» **Assignment**:
Using the data below, transcribe exactly everything from the line that contains "Task: Go forward to next locus" down to the line that contains "Open the Dev Center menu item". Include both of those lines and none of the pictures.

» **Records**:
+---+

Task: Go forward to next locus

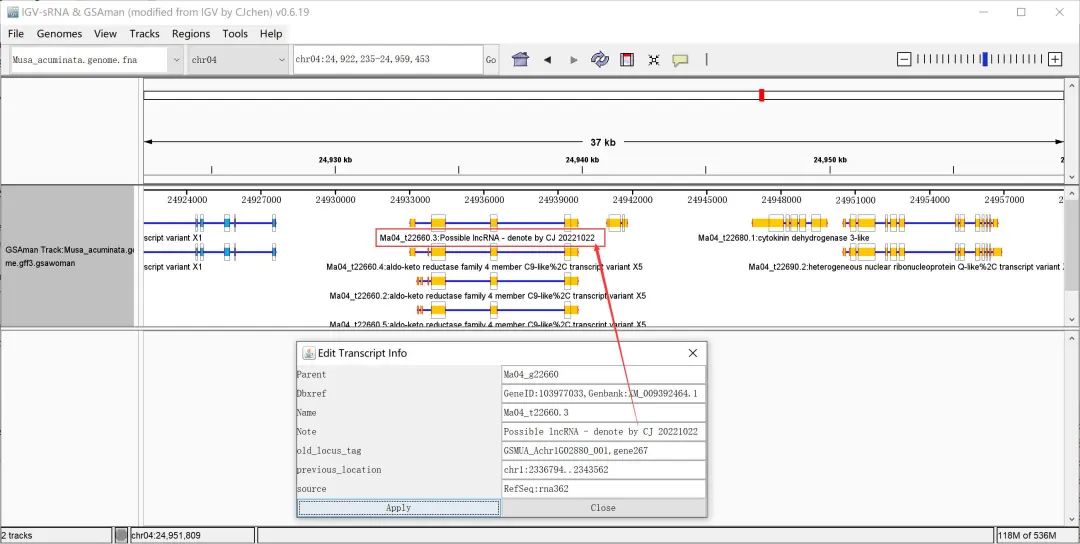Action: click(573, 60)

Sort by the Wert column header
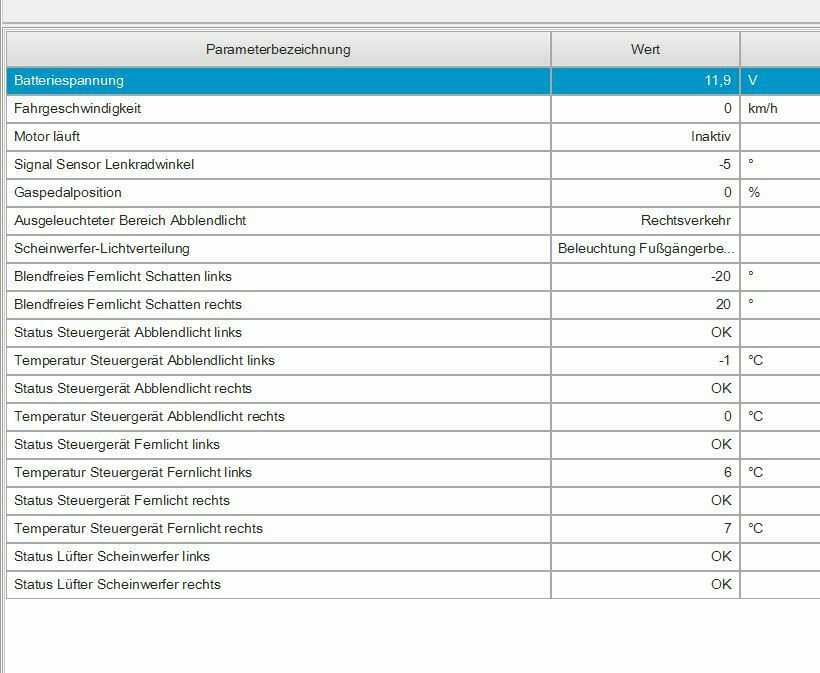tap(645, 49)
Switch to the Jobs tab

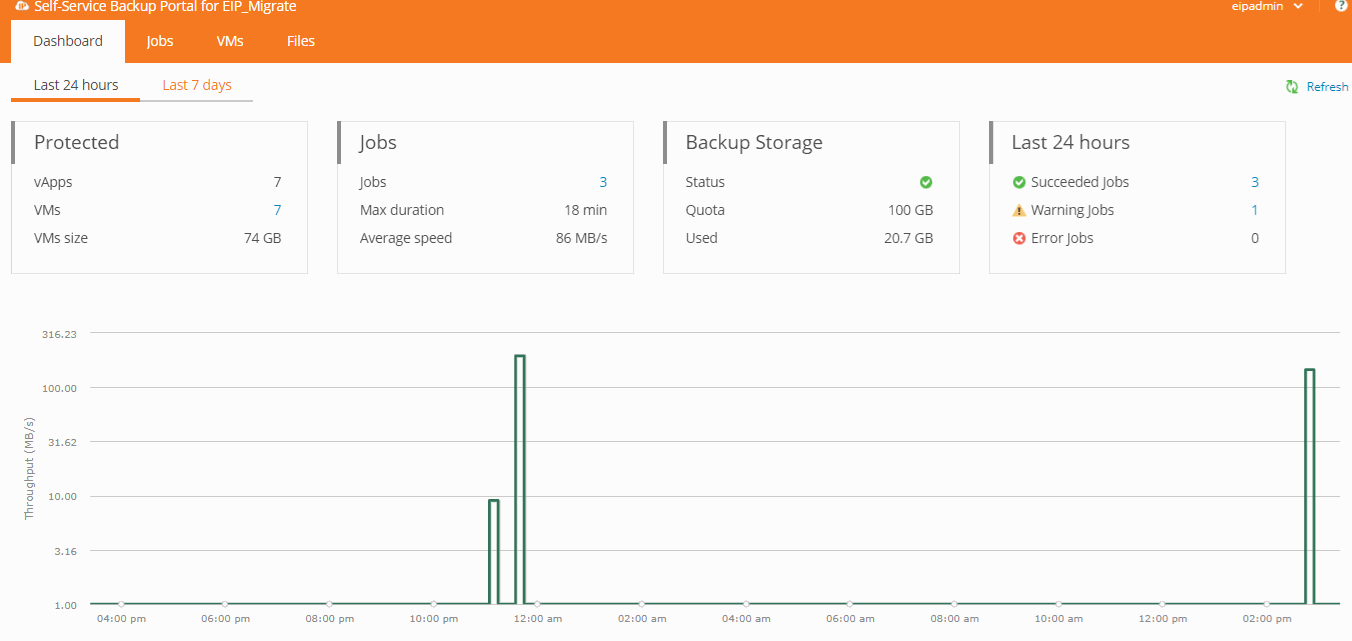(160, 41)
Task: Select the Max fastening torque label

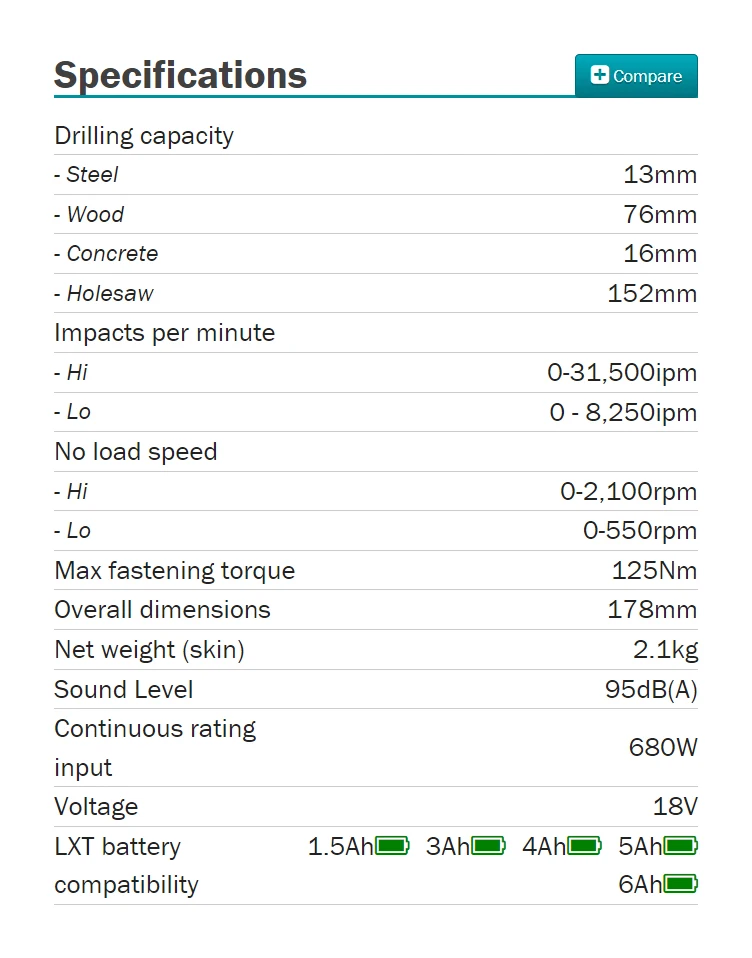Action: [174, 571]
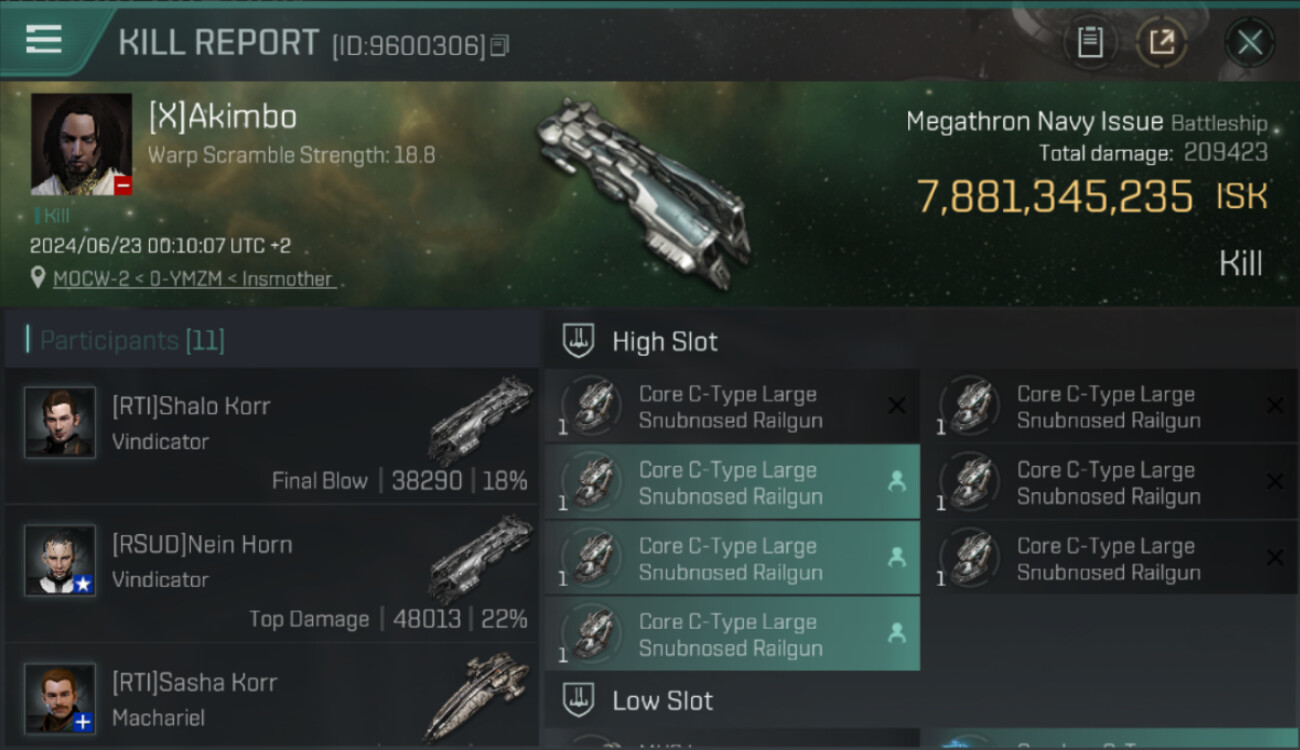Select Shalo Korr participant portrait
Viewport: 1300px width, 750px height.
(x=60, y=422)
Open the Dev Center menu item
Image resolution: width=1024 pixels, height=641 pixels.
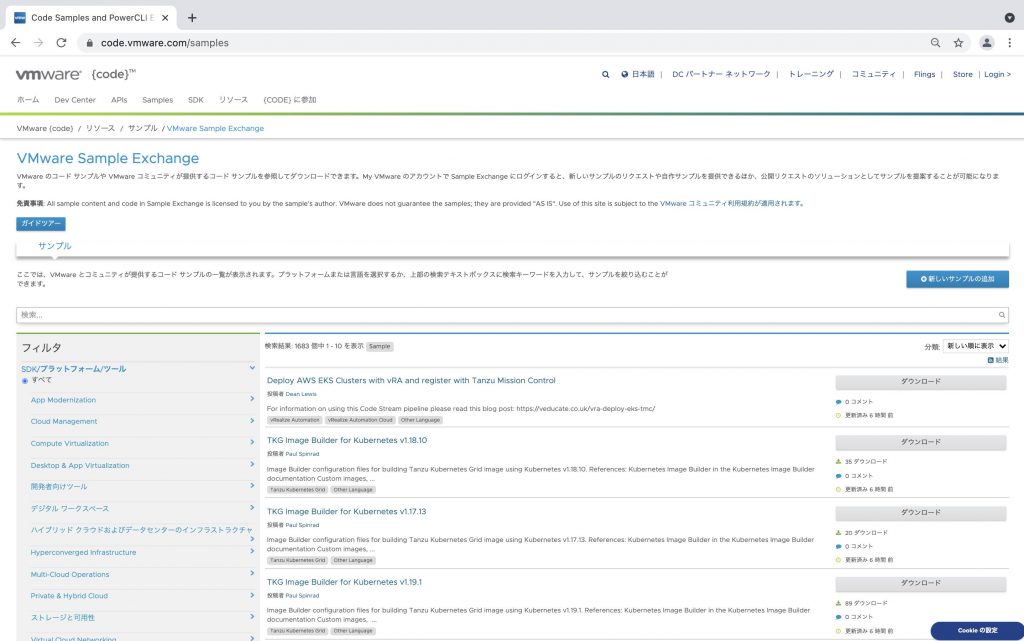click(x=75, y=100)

+---+

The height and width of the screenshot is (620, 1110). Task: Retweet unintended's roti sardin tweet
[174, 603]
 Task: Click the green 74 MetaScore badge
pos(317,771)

+---+

» **Written response**:
Task: Go forward to next locus

Action: click(573, 60)

Sort by the Wert column header
tap(645, 49)
Switch to the Jobs tab

(160, 41)
Task: Select the Max fastening torque label

Action: [174, 571]
Select Shalo Korr participant portrait
Viewport: 1300px width, 750px height.
(x=60, y=422)
Open the Dev Center menu item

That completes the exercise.